Poi ci abbracciamo, sento il suo profumo, mentre un gruppo di giovani ragazze ci passano di fianco in una sorta di trance reggendo materassini da yoga. Io mi metto in posa, mi mordo il labbro inferiore, mi accendo una sigaretta e di colpo ho di nuovo 18 anni.
«Dove stai andando così di corsa?», chiedo.
«Sto andando a fare delle fotocopie per l’università, sto seguendo un corso di criminologia fighissimo, mi sono innamorata del mio professore. Ho un problema con i ragazzi grandi, lo sai».
«Ma non uscivi con il nipote di Deleterio?».
«Naaah, andato, nessuno riesce a tenermi. Sto uscendo con un tipo di 25 anni ora».
«Anche lui una rap star?».
«No, un intellettuale questa volta. Siamo andati a vedere Triangle of Sadness l’altra sera. Più tardi andiamo a vedere il nuovo di Guadagnino, guarda!», mi dice, indicando un gigantesco manifesto con Timothée Chalamet e una bellissima ragazza indiana con in sovrimpressione la scritta Bones and All a caratteri cubitali che troneggia sopra le nostre teste.
«Grande Guadagnino. Tra gli italiani uno dei miei preferiti.
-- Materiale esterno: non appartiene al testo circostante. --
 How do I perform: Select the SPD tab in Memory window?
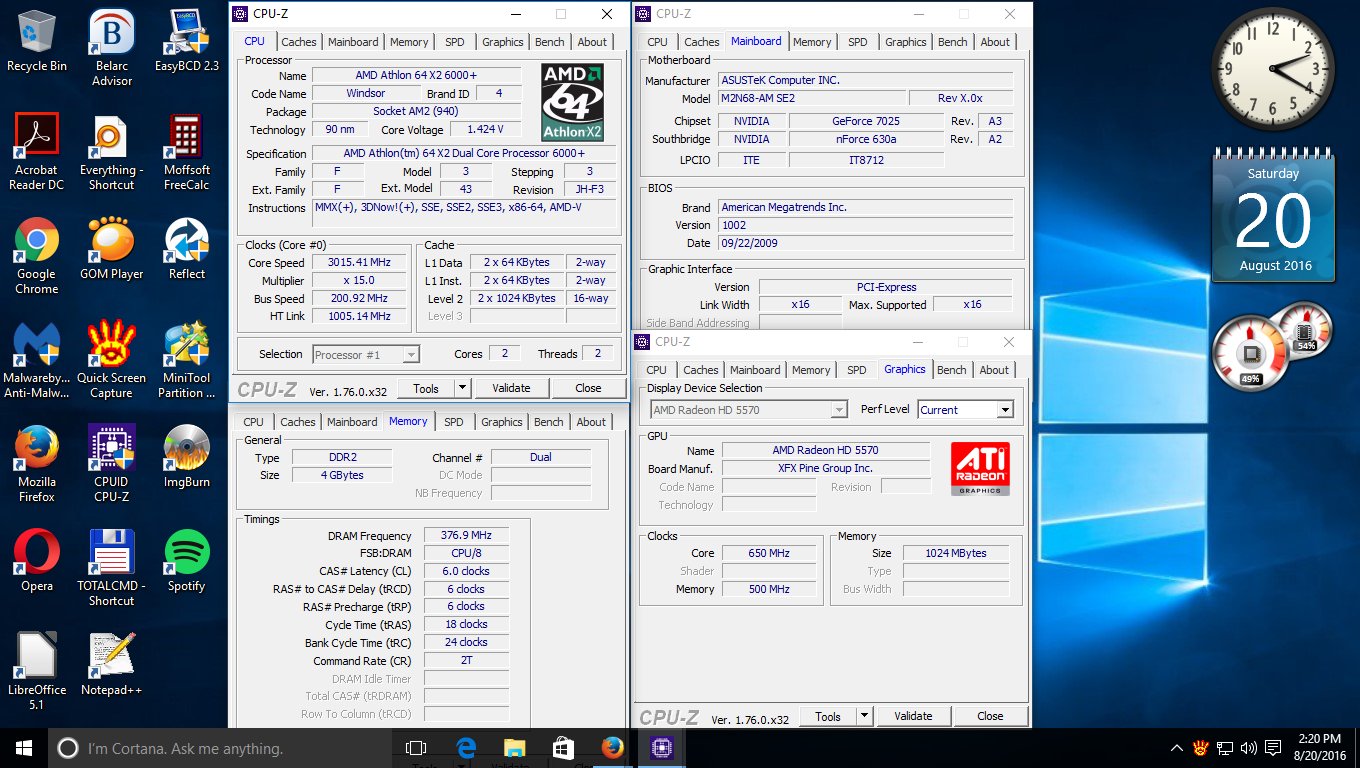pos(454,422)
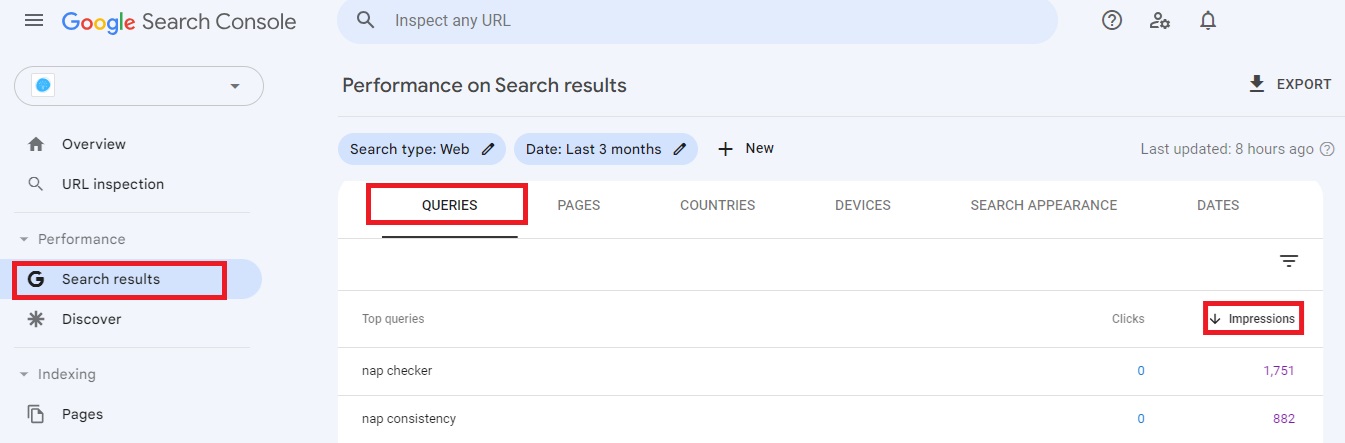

Triangle of Sadness voglio andare a vederlo da tre settimane ma ancora non ci sono riuscito. Ho sempre un casino di roba da fare. Stiamo cercando una libreria per casa, doppio turno fisso al bar, sempre i soliti mille articoli da scrivere oltre a tutto il resto».
«E la radio?».
«Ho delle idee per un nuovo programma. Mi manca un sacco non poter più mettere della musica, scegliere i dischi per la trasmissione, esplorare sempre nuovi confini. Te l’ho già detto, quando uno nasce deejay ci rimane tutta la vita». Faccio una pausa per enfatizzare la cosa e poi aggiungo: «Vedremo! Fino a gennaio comunque non ho intenzione di impelagarmi in nessun nuovo progetto».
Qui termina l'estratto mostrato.